A nationwide study published in the January 2009 edition of the New England Journal of Medicine found that from 1999 to 2002, more than 35 percent of elective C-section deliveries were performed before 39 weeks' gestation. This research revealed that babies born at 37 weeks' gestation were twice as likely to have health problems, usually respiratory in nature, than babies born at 39 weeks or later.

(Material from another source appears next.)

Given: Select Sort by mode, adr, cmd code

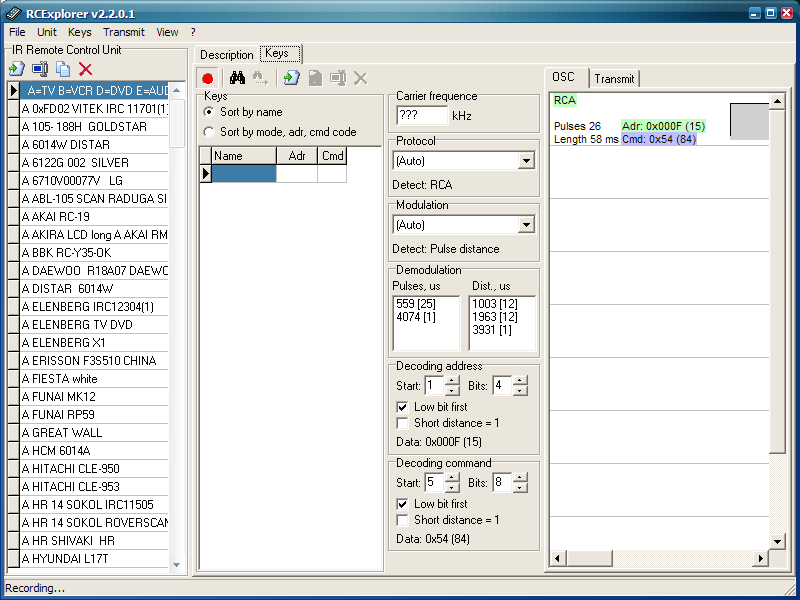Looking at the screenshot, I should [208, 132].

Neonatal intensive care unit (NICU) admissions were 5.9 percent at 39 weeks' gestation, and rose to 8.1 percent at 38 weeks and 12.8 percent at 37 weeks.4
Further, a review of UnitedHealthcare data for mothers and their newborns showed that 48 percent of newborns admitted to the NICU were from scheduled admissions for delivery, and many were before 39 weeks' gestation.
UnitedHealthcare is using the recent research study as part of a data-sharing campaign to educate health care providers, including physicians and hospitals, about the risks associated with scheduled procedures. This includes a page on UnitedHealthcare's physician Web site, where obstetricians can access tips on how to discuss optimal timing of delivery with their patients. UnitedHealthcare is also continuing to engage and empower women to make safer choices for themselves and their unborn babies during their pregnancies through its Healthy Pregnancy Program.
UnitedHealthcare provides a full spectrum of consumer-oriented health benefit plans and services to individuals, public sector employers and businesses of all sizes, including more than half of the Fortune 100 companies. The company organizes access to quality, affordable health care services on behalf of approximately 25 million individual consumers, contracting directly with more than 600,000 physicians and care professionals and 5,000 hospitals to offer them broad, convenient access to services nationwide. UnitedHealthcare is one of the businesses of UnitedHealth Group (NYSE: UNH), a diversified Fortune 50 health and well-being company.
- Goldenberg, RL, McClure EM, Bhattacharya A, Groat TD, Stahl PJ. Women's Perceptions Regarding the Safety of Births at Various Gestational Ages. Obstet Gynecol 2009;114:1254-8.
- Tomashek, K., et al. Differences in Mortality Between Late-Preterm and Term Singleton Infants in the United States. Journal of Pediatrics, volume 15, November 2007, pages 450-456.
- Petrini, J., et al. Increased Risk of Adverse Neurological Development for Late Preterm Infants. Journal of Pediatrics online, December 11, 2008.
- Tita AT, Landon MB, Spong CY, et al. Timing of elective repeat cesarean delivery at term and neonatal outcomes. NEJM 2009;306:111-120.